- ABOUT THIS EXERCISE:
Every line of the listing is to be returned exactly as given.

- EXERCISE MATERIALS:
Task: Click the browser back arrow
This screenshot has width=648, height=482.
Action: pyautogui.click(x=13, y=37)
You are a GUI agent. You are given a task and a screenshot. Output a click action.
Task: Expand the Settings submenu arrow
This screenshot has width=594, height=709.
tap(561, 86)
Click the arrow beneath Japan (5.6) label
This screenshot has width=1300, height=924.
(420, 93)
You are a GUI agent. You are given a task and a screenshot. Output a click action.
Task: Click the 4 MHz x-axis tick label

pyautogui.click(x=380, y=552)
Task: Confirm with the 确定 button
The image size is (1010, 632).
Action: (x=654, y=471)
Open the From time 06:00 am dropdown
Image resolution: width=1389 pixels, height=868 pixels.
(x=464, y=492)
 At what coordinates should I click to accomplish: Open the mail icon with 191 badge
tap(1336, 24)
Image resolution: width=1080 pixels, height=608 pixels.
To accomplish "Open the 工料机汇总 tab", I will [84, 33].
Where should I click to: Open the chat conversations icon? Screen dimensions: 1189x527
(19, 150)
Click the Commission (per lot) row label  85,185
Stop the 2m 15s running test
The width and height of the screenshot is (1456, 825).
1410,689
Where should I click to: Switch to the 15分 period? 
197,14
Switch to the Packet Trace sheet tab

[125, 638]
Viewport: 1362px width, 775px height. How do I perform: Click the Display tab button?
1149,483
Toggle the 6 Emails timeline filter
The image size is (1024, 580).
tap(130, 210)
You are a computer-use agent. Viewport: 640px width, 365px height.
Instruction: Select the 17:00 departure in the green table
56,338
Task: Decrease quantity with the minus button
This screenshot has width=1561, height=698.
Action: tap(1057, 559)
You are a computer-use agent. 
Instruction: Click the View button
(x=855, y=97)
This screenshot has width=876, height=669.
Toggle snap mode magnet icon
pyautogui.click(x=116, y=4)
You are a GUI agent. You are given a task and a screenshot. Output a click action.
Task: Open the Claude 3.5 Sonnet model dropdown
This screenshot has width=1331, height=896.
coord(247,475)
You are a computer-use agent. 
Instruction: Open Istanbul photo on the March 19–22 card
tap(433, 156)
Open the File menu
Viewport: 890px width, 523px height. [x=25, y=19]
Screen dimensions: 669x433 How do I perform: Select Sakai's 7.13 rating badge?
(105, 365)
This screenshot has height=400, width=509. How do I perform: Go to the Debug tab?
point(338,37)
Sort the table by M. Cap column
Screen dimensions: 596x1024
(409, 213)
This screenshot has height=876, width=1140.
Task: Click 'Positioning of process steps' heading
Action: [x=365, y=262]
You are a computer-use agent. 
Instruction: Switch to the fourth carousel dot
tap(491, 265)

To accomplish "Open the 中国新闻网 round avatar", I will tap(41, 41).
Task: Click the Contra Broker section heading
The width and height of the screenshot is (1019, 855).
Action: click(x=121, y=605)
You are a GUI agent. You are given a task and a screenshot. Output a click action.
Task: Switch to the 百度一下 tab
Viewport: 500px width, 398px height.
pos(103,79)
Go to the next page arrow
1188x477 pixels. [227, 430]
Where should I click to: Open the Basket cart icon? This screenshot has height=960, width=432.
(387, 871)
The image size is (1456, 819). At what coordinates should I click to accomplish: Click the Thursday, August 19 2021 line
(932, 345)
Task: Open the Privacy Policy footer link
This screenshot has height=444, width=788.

- COMPLETED EXERCISE:
Task: Click the browser back arrow
This screenshot has width=648, height=482.
Action: pyautogui.click(x=13, y=37)
You are a GUI agent. You are given a task and a screenshot. Output a click action.
Task: Expand the Settings submenu arrow
This screenshot has width=594, height=709.
tap(561, 86)
Click the arrow beneath Japan (5.6) label
This screenshot has width=1300, height=924.
(420, 93)
You are a GUI agent. You are given a task and a screenshot. Output a click action.
Task: Click the 4 MHz x-axis tick label

pyautogui.click(x=380, y=552)
Task: Confirm with the 确定 button
The image size is (1010, 632).
Action: (x=654, y=471)
Open the From time 06:00 am dropdown
Image resolution: width=1389 pixels, height=868 pixels.
(x=464, y=492)
 At what coordinates should I click to accomplish: Open the mail icon with 191 badge
tap(1336, 24)
Image resolution: width=1080 pixels, height=608 pixels.
To accomplish "Open the 工料机汇总 tab", I will [84, 33].
Where should I click to: Open the chat conversations icon? Screen dimensions: 1189x527
(19, 150)
Click the Commission (per lot) row label  85,185
Stop the 2m 15s running test
The width and height of the screenshot is (1456, 825).
1410,689
Where should I click to: Switch to the 15分 period? 
197,14
Switch to the Packet Trace sheet tab

[125, 638]
Viewport: 1362px width, 775px height. How do I perform: Click the Display tab button?
1149,483
Toggle the 6 Emails timeline filter
The image size is (1024, 580).
tap(130, 210)
You are a computer-use agent. Viewport: 640px width, 365px height.
Instruction: Select the 17:00 departure in the green table
56,338
Task: Decrease quantity with the minus button
This screenshot has width=1561, height=698.
Action: tap(1057, 559)
You are a computer-use agent. 
Instruction: Click the View button
(x=855, y=97)
This screenshot has width=876, height=669.
Toggle snap mode magnet icon
pyautogui.click(x=116, y=4)
You are a GUI agent. You are given a task and a screenshot. Output a click action.
Task: Open the Claude 3.5 Sonnet model dropdown
This screenshot has width=1331, height=896.
coord(247,475)
You are a computer-use agent. 
Instruction: Open Istanbul photo on the March 19–22 card
tap(433, 156)
Open the File menu
Viewport: 890px width, 523px height. [x=25, y=19]
Screen dimensions: 669x433 How do I perform: Select Sakai's 7.13 rating badge?
(105, 365)
This screenshot has height=400, width=509. How do I perform: Go to the Debug tab?
point(338,37)
Sort the table by M. Cap column
Screen dimensions: 596x1024
(409, 213)
This screenshot has height=876, width=1140.
Task: Click 'Positioning of process steps' heading
Action: [x=365, y=262]
You are a computer-use agent. 
Instruction: Switch to the fourth carousel dot
tap(491, 265)

To accomplish "Open the 中国新闻网 round avatar", I will tap(41, 41).
Task: Click the Contra Broker section heading
The width and height of the screenshot is (1019, 855).
Action: click(x=121, y=605)
You are a GUI agent. You are given a task and a screenshot. Output a click action.
Task: Switch to the 百度一下 tab
Viewport: 500px width, 398px height.
pos(103,79)
Go to the next page arrow
1188x477 pixels. [227, 430]
Where should I click to: Open the Basket cart icon? This screenshot has height=960, width=432.
(387, 871)
The image size is (1456, 819). At what coordinates should I click to accomplish: Click the Thursday, August 19 2021 line
(932, 345)
Task: Open the Privacy Policy footer link
This screenshot has height=444, width=788.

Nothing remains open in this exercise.